## What is expected
Quote the records, starting with the line that contains "You are a computer-use" and continuing through the final line of the records. Leave the pictures out of your answer.

::::::::

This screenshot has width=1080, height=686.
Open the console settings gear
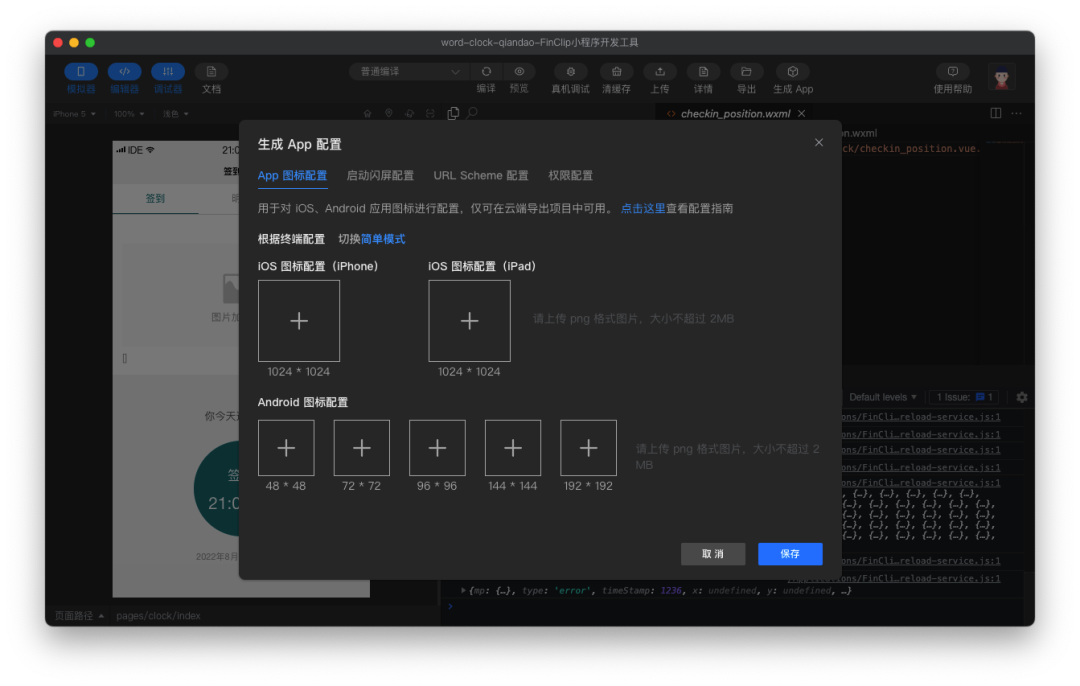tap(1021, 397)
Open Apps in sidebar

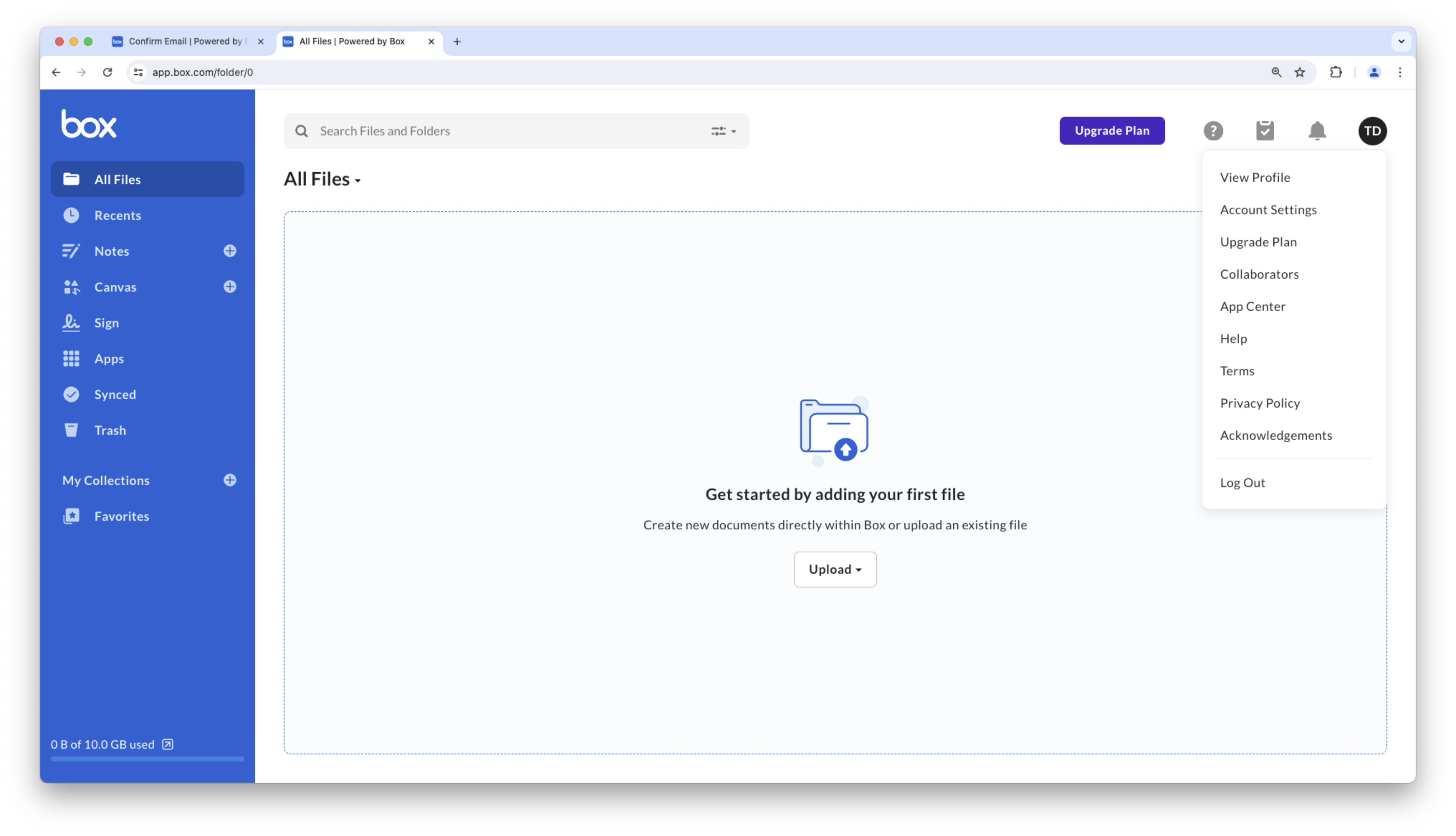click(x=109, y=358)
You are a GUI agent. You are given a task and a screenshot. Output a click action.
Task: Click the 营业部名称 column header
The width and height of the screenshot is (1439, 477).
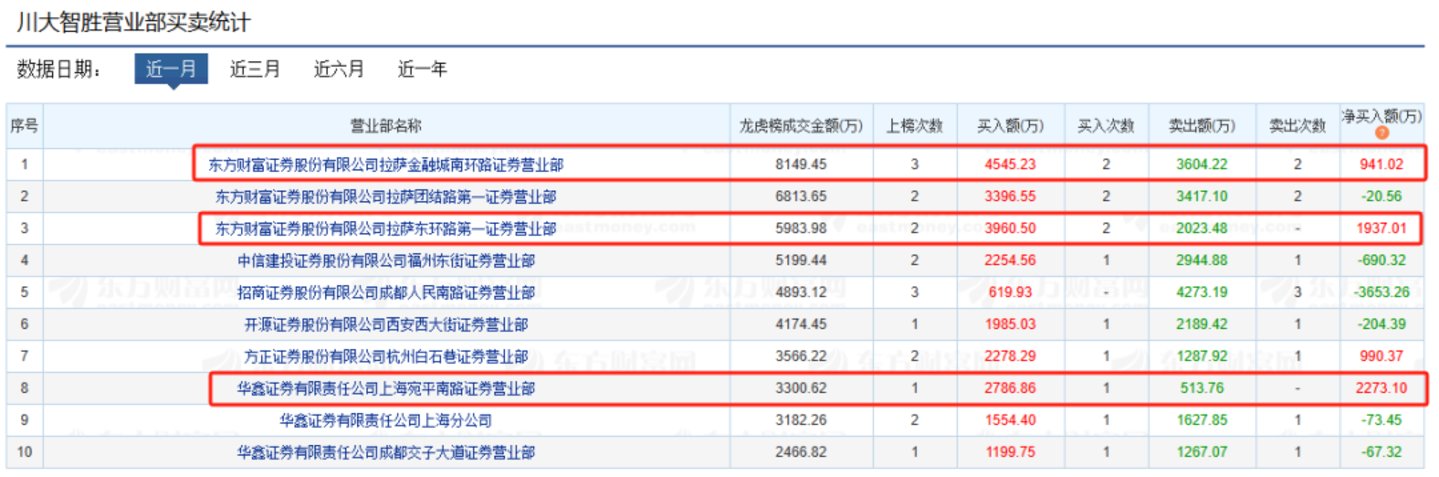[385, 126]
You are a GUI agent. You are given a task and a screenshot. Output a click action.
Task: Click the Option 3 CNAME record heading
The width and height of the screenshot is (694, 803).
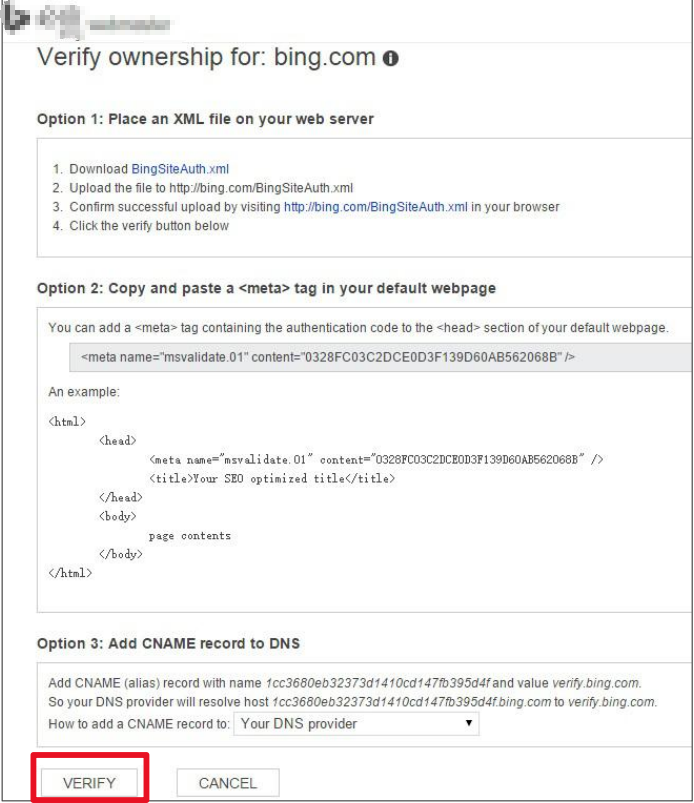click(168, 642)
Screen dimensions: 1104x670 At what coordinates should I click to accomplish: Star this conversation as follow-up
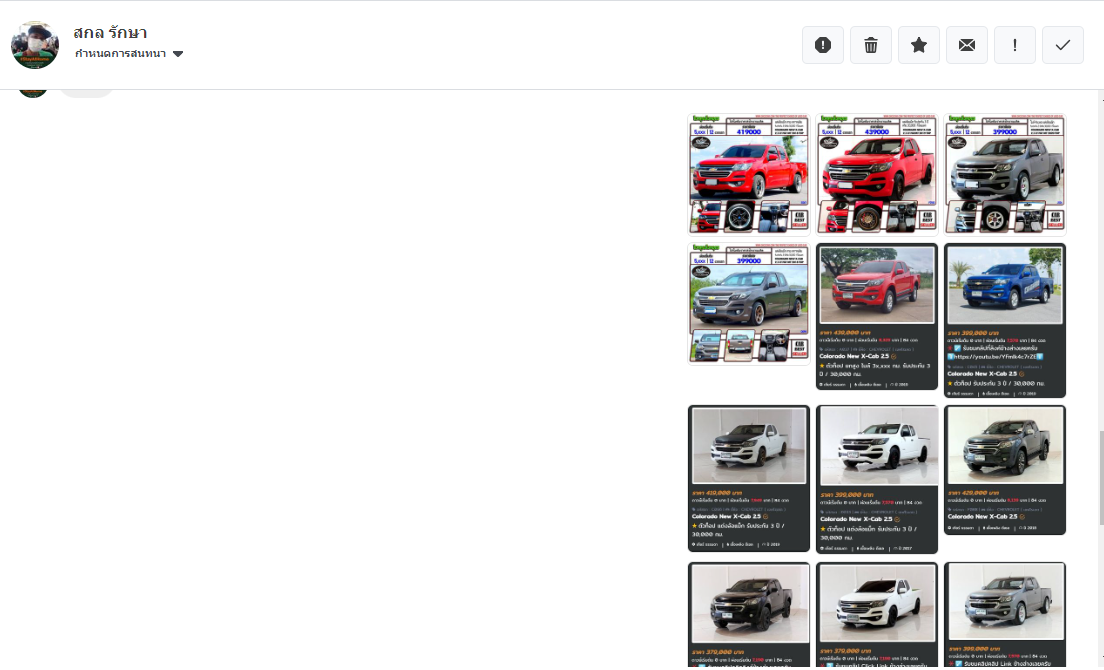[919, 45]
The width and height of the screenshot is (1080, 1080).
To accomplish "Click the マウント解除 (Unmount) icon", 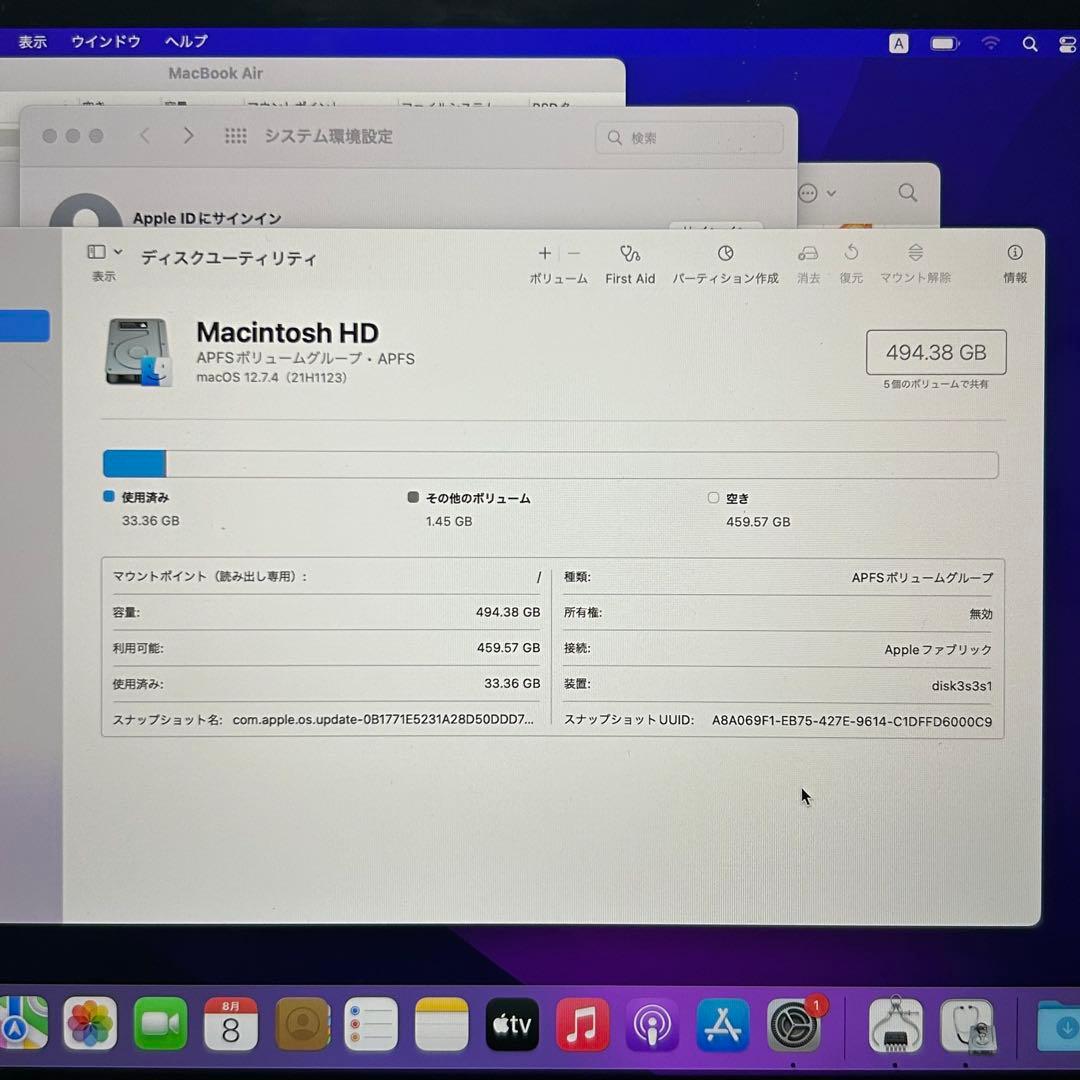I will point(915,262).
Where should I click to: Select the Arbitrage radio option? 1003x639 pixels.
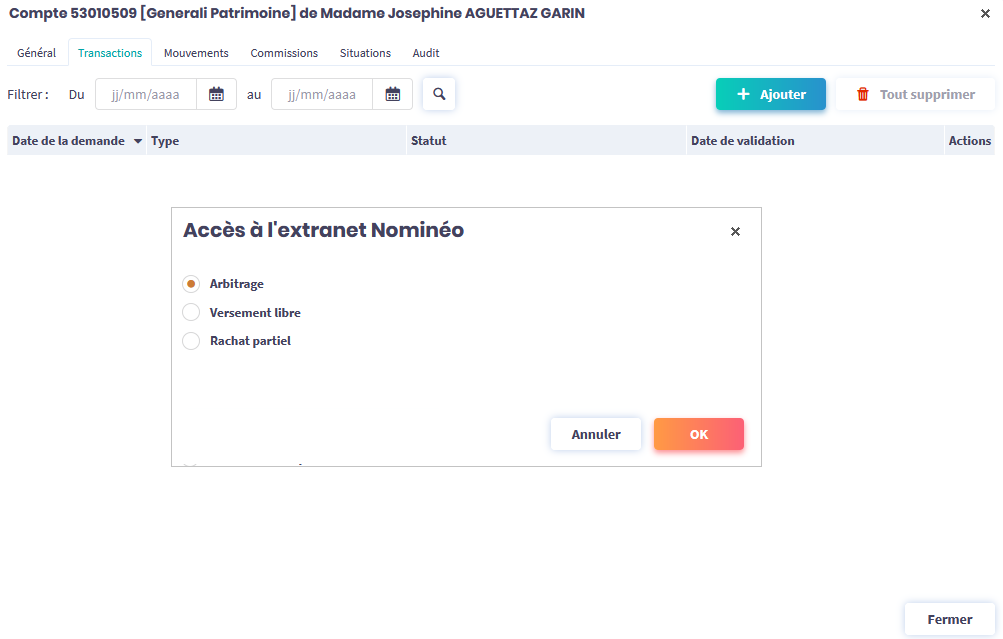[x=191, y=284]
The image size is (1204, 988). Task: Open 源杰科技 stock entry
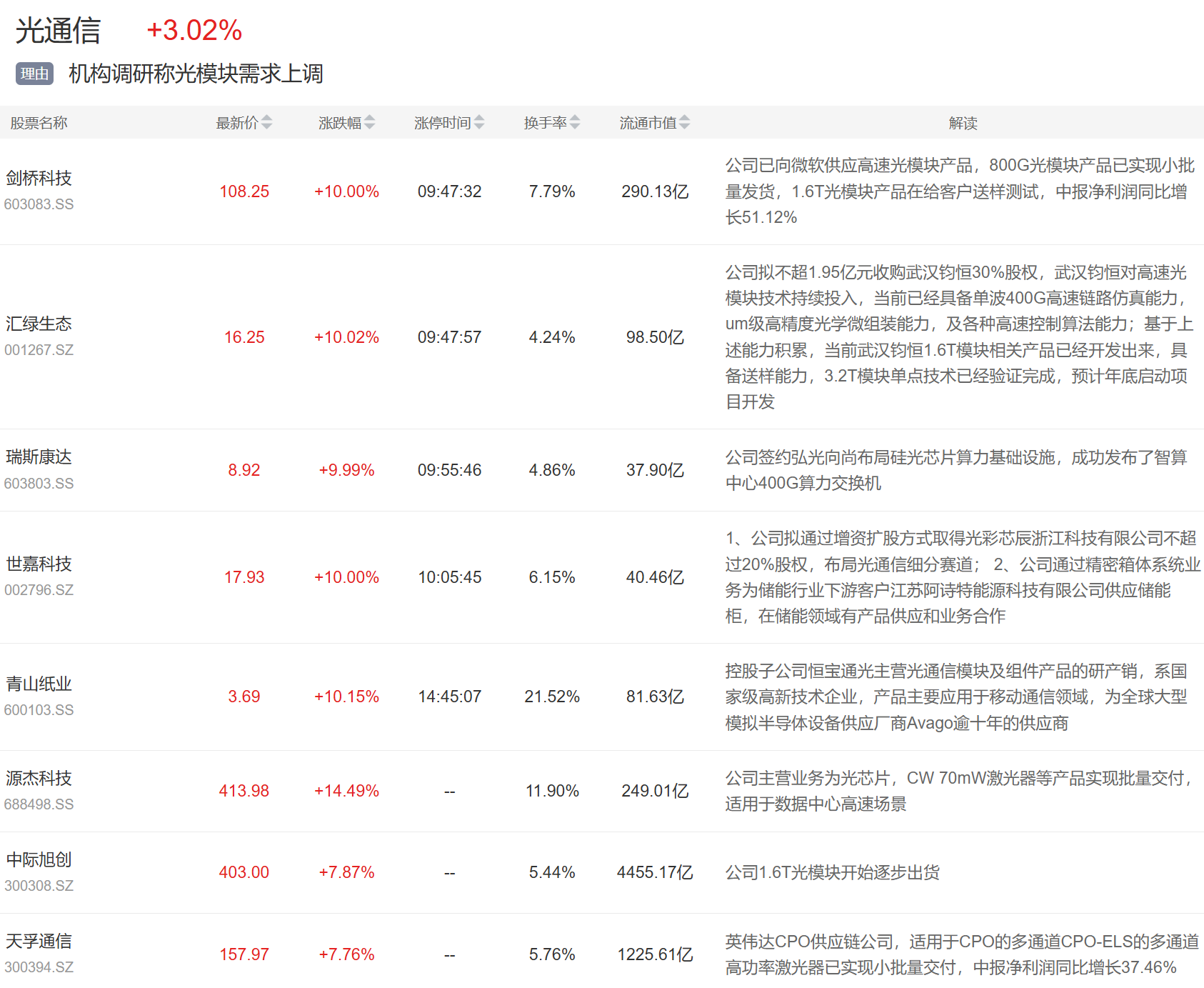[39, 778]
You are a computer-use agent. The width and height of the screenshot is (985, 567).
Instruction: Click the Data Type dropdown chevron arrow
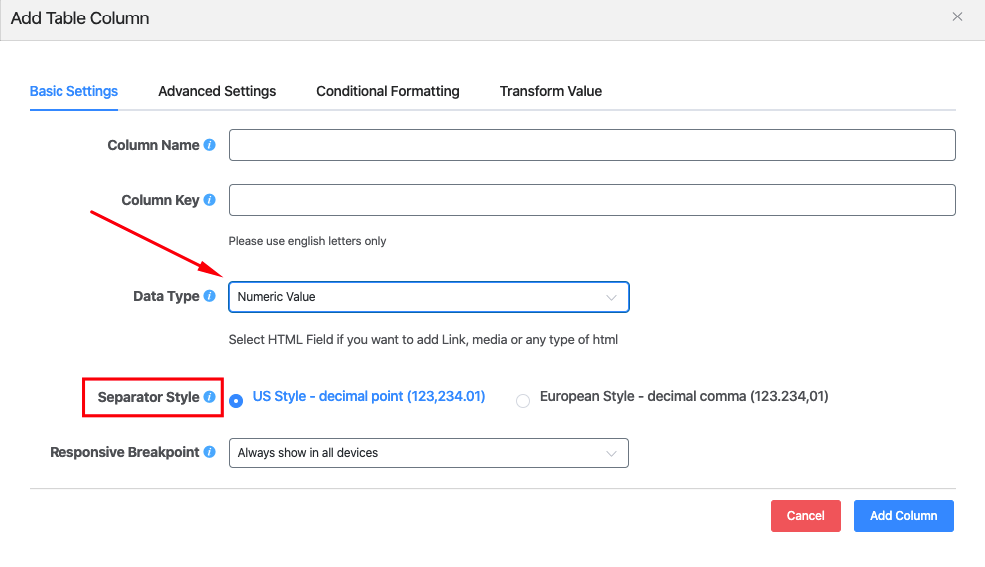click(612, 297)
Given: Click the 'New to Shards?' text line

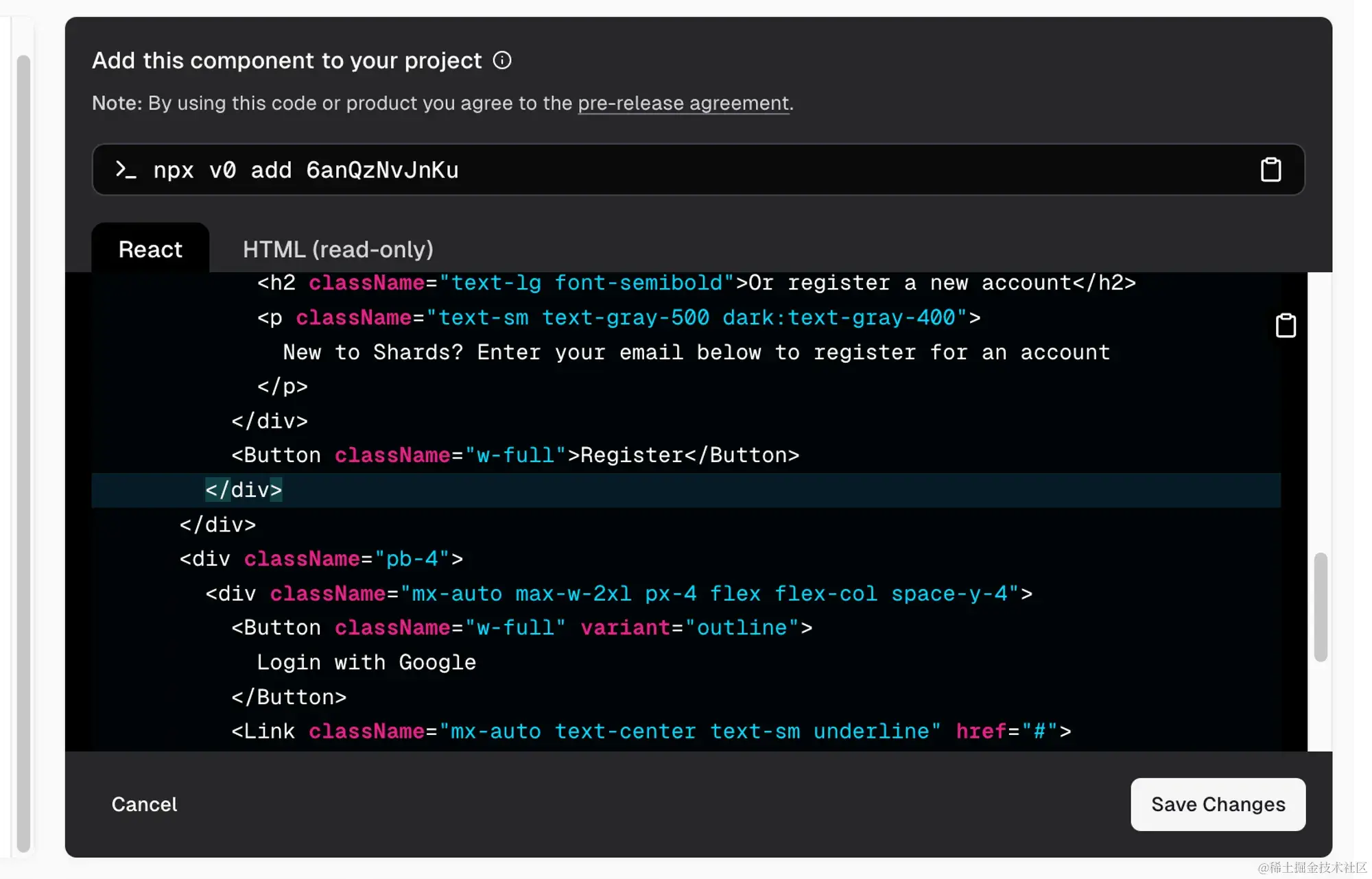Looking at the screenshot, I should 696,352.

::::::::

## Result of the task
You are a computer-use agent. The width and height of the screenshot is (985, 567).
Instruction: Click the Data Type dropdown chevron arrow
click(612, 297)
Given: Click the 'New to Shards?' text line

Looking at the screenshot, I should 696,352.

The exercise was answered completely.